"""

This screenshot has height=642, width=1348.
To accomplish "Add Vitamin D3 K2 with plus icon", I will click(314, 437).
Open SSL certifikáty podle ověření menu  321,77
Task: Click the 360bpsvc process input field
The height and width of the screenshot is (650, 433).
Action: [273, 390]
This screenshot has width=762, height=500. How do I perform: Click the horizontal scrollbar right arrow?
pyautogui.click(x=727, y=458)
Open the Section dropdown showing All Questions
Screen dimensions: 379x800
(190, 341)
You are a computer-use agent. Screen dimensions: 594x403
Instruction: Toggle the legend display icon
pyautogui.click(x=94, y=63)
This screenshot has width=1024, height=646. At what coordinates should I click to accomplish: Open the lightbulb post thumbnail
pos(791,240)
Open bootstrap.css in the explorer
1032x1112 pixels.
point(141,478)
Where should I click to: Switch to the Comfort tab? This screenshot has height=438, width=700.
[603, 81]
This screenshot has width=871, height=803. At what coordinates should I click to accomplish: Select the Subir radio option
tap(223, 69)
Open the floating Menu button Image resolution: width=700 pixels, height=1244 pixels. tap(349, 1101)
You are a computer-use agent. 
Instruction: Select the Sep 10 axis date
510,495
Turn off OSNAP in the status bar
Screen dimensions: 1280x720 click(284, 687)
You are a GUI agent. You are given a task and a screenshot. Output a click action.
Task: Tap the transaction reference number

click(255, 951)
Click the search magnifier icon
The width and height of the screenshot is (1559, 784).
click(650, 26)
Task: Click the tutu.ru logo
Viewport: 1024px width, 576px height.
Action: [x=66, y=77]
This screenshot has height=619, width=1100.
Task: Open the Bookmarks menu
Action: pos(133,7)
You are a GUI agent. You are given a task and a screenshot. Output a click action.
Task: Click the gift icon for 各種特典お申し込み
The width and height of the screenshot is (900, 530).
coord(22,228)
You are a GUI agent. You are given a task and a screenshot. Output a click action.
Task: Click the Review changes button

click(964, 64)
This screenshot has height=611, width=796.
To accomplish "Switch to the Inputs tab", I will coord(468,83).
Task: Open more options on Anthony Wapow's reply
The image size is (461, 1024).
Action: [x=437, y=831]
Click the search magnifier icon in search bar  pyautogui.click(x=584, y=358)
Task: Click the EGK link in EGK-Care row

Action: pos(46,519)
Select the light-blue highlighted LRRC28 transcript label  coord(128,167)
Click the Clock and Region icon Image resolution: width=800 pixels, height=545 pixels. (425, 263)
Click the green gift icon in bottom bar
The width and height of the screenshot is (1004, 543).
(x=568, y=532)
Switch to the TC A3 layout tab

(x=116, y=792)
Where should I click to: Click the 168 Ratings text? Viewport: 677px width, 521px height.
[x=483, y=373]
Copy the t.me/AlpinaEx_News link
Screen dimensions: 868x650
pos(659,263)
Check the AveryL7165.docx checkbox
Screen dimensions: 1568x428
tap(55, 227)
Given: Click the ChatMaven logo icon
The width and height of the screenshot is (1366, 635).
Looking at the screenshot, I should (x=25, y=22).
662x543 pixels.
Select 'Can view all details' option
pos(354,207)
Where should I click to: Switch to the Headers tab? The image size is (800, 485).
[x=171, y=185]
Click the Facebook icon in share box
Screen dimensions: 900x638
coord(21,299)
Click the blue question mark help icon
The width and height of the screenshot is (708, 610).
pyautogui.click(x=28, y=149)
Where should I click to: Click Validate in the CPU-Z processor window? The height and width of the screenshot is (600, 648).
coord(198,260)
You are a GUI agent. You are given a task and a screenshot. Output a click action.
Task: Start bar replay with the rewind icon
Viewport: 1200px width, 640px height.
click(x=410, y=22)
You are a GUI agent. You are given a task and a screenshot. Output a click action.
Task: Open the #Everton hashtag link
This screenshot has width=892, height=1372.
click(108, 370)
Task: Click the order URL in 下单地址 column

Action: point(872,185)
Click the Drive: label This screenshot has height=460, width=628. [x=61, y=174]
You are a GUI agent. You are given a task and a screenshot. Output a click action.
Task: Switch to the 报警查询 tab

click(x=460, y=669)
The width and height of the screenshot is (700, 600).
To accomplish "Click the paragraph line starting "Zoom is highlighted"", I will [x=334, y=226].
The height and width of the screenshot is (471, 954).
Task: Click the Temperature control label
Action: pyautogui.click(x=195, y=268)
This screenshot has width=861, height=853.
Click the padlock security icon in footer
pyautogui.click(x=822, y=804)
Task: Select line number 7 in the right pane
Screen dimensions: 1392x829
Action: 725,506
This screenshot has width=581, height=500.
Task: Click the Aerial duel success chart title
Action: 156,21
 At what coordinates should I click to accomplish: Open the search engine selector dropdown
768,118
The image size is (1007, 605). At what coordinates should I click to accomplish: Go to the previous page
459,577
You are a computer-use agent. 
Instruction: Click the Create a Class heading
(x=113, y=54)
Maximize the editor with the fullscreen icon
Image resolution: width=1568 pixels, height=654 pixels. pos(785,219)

"""

#### HOW TO COMPLETE THIS TASK:
In the lines above, every record is to be repeated exactly.

#### EXERCISE SOLUTION:
This screenshot has height=642, width=1348.
To accomplish "Add Vitamin D3 K2 with plus icon", I will click(314, 437).
Open SSL certifikáty podle ověření menu  321,77
Task: Click the 360bpsvc process input field
The height and width of the screenshot is (650, 433).
Action: [273, 390]
This screenshot has width=762, height=500. How do I perform: Click the horizontal scrollbar right arrow?
pyautogui.click(x=727, y=458)
Open the Section dropdown showing All Questions
Screen dimensions: 379x800
(190, 341)
You are a computer-use agent. Screen dimensions: 594x403
Instruction: Toggle the legend display icon
pyautogui.click(x=94, y=63)
This screenshot has width=1024, height=646. At what coordinates should I click to accomplish: Open the lightbulb post thumbnail
pos(791,240)
Open bootstrap.css in the explorer
1032x1112 pixels.
point(141,478)
Where should I click to: Switch to the Comfort tab? This screenshot has height=438, width=700.
[603, 81]
This screenshot has width=871, height=803. At what coordinates should I click to accomplish: Select the Subir radio option
tap(223, 69)
Open the floating Menu button Image resolution: width=700 pixels, height=1244 pixels. tap(349, 1101)
You are a computer-use agent. 
Instruction: Select the Sep 10 axis date
510,495
Turn off OSNAP in the status bar
Screen dimensions: 1280x720 click(284, 687)
You are a GUI agent. You are given a task and a screenshot. Output a click action.
Task: Tap the transaction reference number

click(255, 951)
Click the search magnifier icon
The width and height of the screenshot is (1559, 784).
click(650, 26)
Task: Click the tutu.ru logo
Viewport: 1024px width, 576px height.
Action: [x=66, y=77]
This screenshot has height=619, width=1100.
Task: Open the Bookmarks menu
Action: pos(133,7)
You are a GUI agent. You are given a task and a screenshot. Output a click action.
Task: Click the gift icon for 各種特典お申し込み
The width and height of the screenshot is (900, 530).
coord(22,228)
You are a GUI agent. You are given a task and a screenshot. Output a click action.
Task: Click the Review changes button

click(964, 64)
This screenshot has height=611, width=796.
To accomplish "Switch to the Inputs tab", I will coord(468,83).
Task: Open more options on Anthony Wapow's reply
The image size is (461, 1024).
Action: [x=437, y=831]
Click the search magnifier icon in search bar  pyautogui.click(x=584, y=358)
Task: Click the EGK link in EGK-Care row

Action: pos(46,519)
Select the light-blue highlighted LRRC28 transcript label  coord(128,167)
Click the Clock and Region icon Image resolution: width=800 pixels, height=545 pixels. (425, 263)
Click the green gift icon in bottom bar
The width and height of the screenshot is (1004, 543).
(x=568, y=532)
Switch to the TC A3 layout tab

(x=116, y=792)
Where should I click to: Click the 168 Ratings text? Viewport: 677px width, 521px height.
[x=483, y=373]
Copy the t.me/AlpinaEx_News link
Screen dimensions: 868x650
pos(659,263)
Check the AveryL7165.docx checkbox
Screen dimensions: 1568x428
tap(55, 227)
Given: Click the ChatMaven logo icon
The width and height of the screenshot is (1366, 635).
Looking at the screenshot, I should (x=25, y=22).
662x543 pixels.
Select 'Can view all details' option
pos(354,207)
Where should I click to: Switch to the Headers tab? The image size is (800, 485).
[x=171, y=185]
Click the Facebook icon in share box
Screen dimensions: 900x638
coord(21,299)
Click the blue question mark help icon
The width and height of the screenshot is (708, 610).
pyautogui.click(x=28, y=149)
Where should I click to: Click Validate in the CPU-Z processor window? The height and width of the screenshot is (600, 648).
coord(198,260)
You are a GUI agent. You are given a task and a screenshot. Output a click action.
Task: Start bar replay with the rewind icon
Viewport: 1200px width, 640px height.
click(x=410, y=22)
You are a GUI agent. You are given a task and a screenshot. Output a click action.
Task: Open the #Everton hashtag link
This screenshot has width=892, height=1372.
click(108, 370)
Task: Click the order URL in 下单地址 column

Action: point(872,185)
Click the Drive: label This screenshot has height=460, width=628. [x=61, y=174]
You are a GUI agent. You are given a task and a screenshot. Output a click action.
Task: Switch to the 报警查询 tab

click(x=460, y=669)
The width and height of the screenshot is (700, 600).
To accomplish "Click the paragraph line starting "Zoom is highlighted"", I will [x=334, y=226].
The height and width of the screenshot is (471, 954).
Task: Click the Temperature control label
Action: pyautogui.click(x=195, y=268)
This screenshot has width=861, height=853.
Click the padlock security icon in footer
pyautogui.click(x=822, y=804)
Task: Select line number 7 in the right pane
Screen dimensions: 1392x829
Action: 725,506
This screenshot has width=581, height=500.
Task: Click the Aerial duel success chart title
Action: 156,21
 At what coordinates should I click to accomplish: Open the search engine selector dropdown
768,118
The image size is (1007, 605). At what coordinates should I click to accomplish: Go to the previous page
459,577
You are a computer-use agent. 
Instruction: Click the Create a Class heading
(x=113, y=54)
Maximize the editor with the fullscreen icon
Image resolution: width=1568 pixels, height=654 pixels. pos(785,219)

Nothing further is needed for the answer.